::: SUPPLIED INFORMATION :::
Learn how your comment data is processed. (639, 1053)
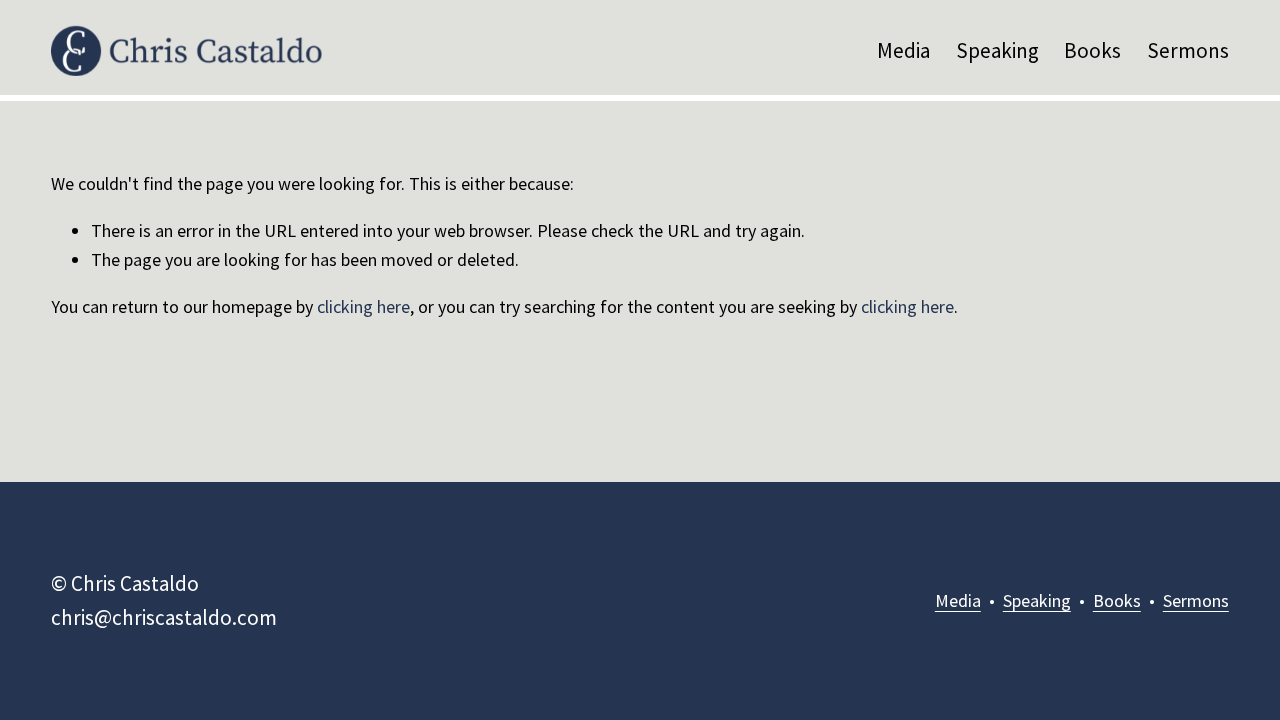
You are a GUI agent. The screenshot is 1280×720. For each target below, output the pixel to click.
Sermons (1188, 50)
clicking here (363, 306)
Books (1092, 50)
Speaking (997, 50)
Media (903, 50)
:::
* THE TASK *
Give the listing again exactly, minus its images.

* TASK RESPONSE *
Learn how your comment data is processed. (639, 1053)
You are a GUI agent. The screenshot is 1280×720. For each target below, output the pixel to click.
Sermons (1188, 50)
clicking here (363, 306)
Books (1092, 50)
Speaking (997, 50)
Media (903, 50)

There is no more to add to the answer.